Following the tragic deaths of 27 migrants who drowned in the channel when their flimsy boat capsized and sank six miles off the coast of Calais on Wednesday, we provide a three-sided analysis on the current crisis which threatens to sour Anglo-French relations still further and presents the British government with an existential problem regarding the defence of its own coastline.
The first, an essay by John Lichfield from his home in Normandy, provides a perspective from the other side of the channel and argues that the issue is far less straightforward than public opinion over here has been led to believe:
"It is a complex story which is habitually simplified by British politicians and some in the British media. France’s record is not unblemished, but that has nothing to do with the cunning Gallic cynicism of British media myth. I made up my mind years ago about who was responsible for the never-ending Calais crisis. We all are. No one is. Everyone is partly right; everyone is partly wrong.
The British Prime Minister, Boris Johnson, presents the events in a simpler way. The fact that 27 people drowned is a tragedy but it is mostly the fault of the French, he said. The British popular media is even more convinced where the guilt lies. “This is on you, Macron,” was the splash headline on MailOnline yesterday. If the website wants to increase, rather than reduce, the trickle of migrants now reaching Britain from France (and it is a trickle not a flood), the best way of doing so would be to carry on insulting and angering the French."
According to Lichfield, the principal 'pull' for migrants crossing the channel is the English language and the opportunity to work:
"Why are they so determined to go to Britain? Because they speak a little English; or they have connections in the UK; or they have been persuaded that the UK, without ID cards, is an El Dorado for migrants.

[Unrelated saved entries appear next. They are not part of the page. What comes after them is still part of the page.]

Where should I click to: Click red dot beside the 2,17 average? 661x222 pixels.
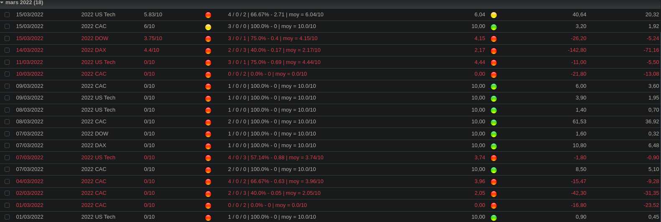pos(494,51)
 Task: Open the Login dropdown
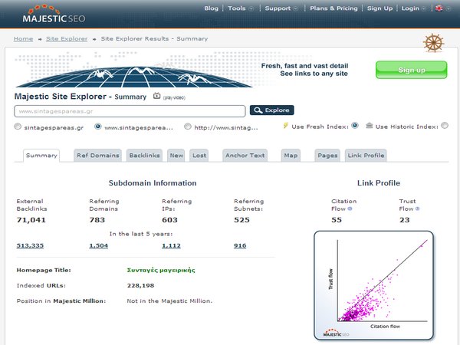coord(414,8)
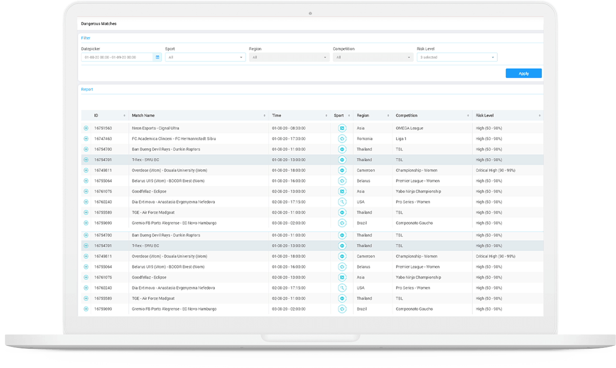This screenshot has height=368, width=616.
Task: Click the sport icon for Gremio FB Porto Alegrense
Action: click(x=342, y=223)
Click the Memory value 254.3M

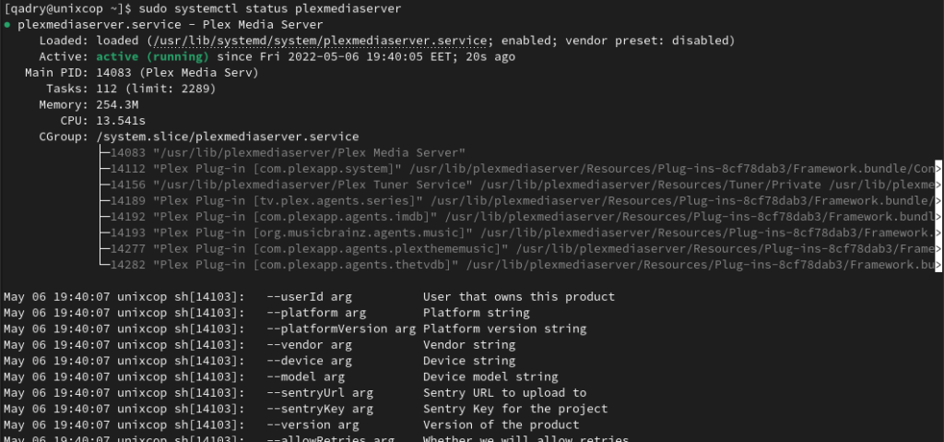[x=117, y=105]
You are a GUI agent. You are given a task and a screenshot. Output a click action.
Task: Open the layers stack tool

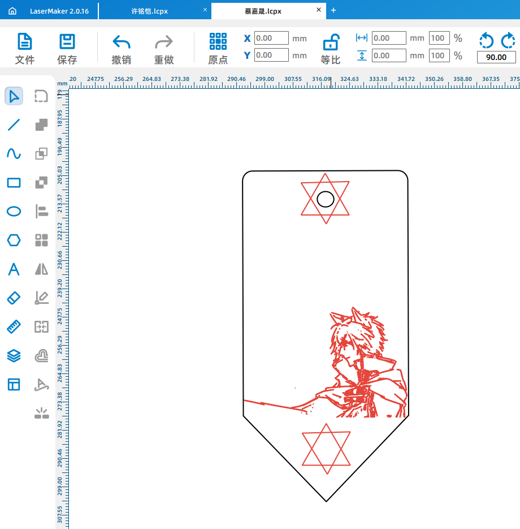14,356
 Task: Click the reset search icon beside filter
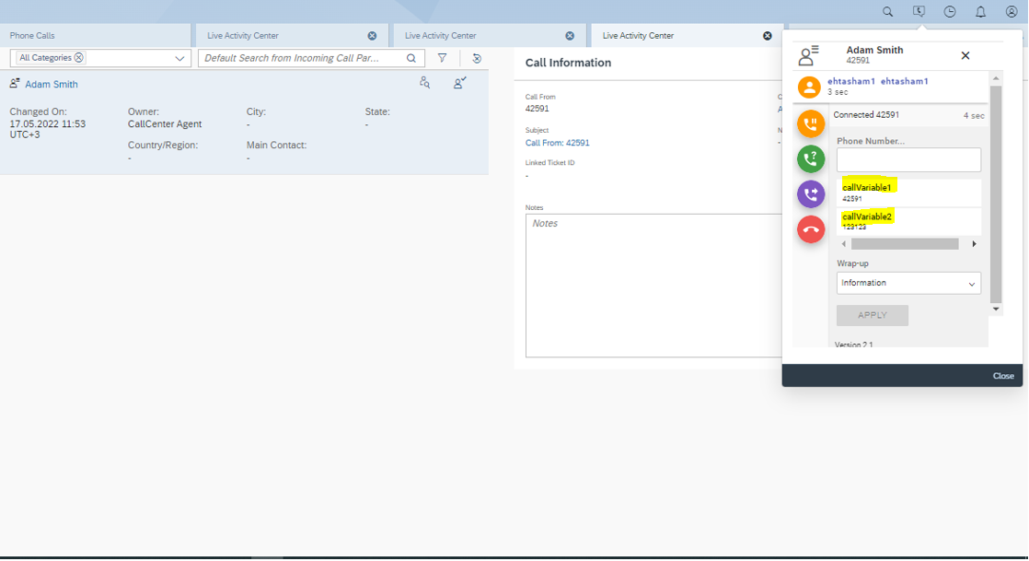[477, 58]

I have spoken to many migrants over the years. One sticks in my mind. Adamkhan was 34. He had been a maths teacher in a primary school in Peshwar in Pakistan. He fled after he was threatened by the Taliban for promoting “western education”.
When I spoke to him at a squalid camp near Calais port in 2014, he was walking with a crutch after injuring his leg fleeing from police while trying to board a lorry. He said: “Most of the immigrants here… want to go to England because they speak a little English and because they think they can work there.”
“I know the UK is a crowded island and no one wants us. I know the French authorities have a very difficult job. Conditions in these camps are inhuman. But what is the solution?”
According to Lichfield:
"There is none. European countries can improve their external border protection, but many migrants will still get through. A small percentage of them will always try to go to Britain.
But there can be better management of the crisis. The French can, perhaps, try harder to block the beaches. Britain could agree to process some asylum requests on the French side of the Channel. But Boris Johnson’s suggested solution — British police on the French beaches — could never be accepted and would not work.
The Calais crisis cannot be solved in Calais because it is not a Calais problem. It is a small part of a European, or global, problem of displacement of peoples by war or famine or misery."
The full article can be read here with a link to the original beneath it:
The second piece, by David Barrett for the Daily Mail, provides a step-by-step account of the process asylum seekers go through once they land ashore here in the UK, including the multiple hurdles now facing the British government in its attempts to extricate illegal applicants.
Finally Nick Timothy for the Telegraph provides a list of policy suggestions for the British government to consider as it attempts to stem the flow and get on top of the situation:
"The best quick fix is an agreement with France. Ministers there are frustrated with Britain: they believe our soft immigration system and open labour market draw migrants to their northern coast to make the journey here. And they are right. But they have also knowingly fuelled the crisis. The French authorities have stood and watched as migrants have climbed aboard flimsy boats, and their navy has escorted dinghies away from French waters, leaving them for the British authorities to come to the rescue.
Yet Macron faces problems too. He has called for an emergency meeting of EU ministers to discuss the crisis. But as a member of the Schengen area, France can do nothing in normal circumstances to stop migrants who have made it into Europe crossing its own borders. And the EU’s Dublin Regulation, which stipulates that asylum must be sought in the first safe country a migrant enters, is not working. Unless Macron stops the boats leaving the French coastline, more migrants will keep coming to France.
So a deal with France is feasible. If it cannot be agreed, Britain should challenge France for failing to meet its obligations under the United Nations Protocol Against the Smuggling of Migrants. But that will take time, the consequences will anyway be limited, and the crisis will continue.
With no deal, the other quick course of action is to pass emergency legislation, overriding human rights laws and mandating long sentences in new detention facilities for those who enter the country illegally, come from a safe country and refuse to leave Britain."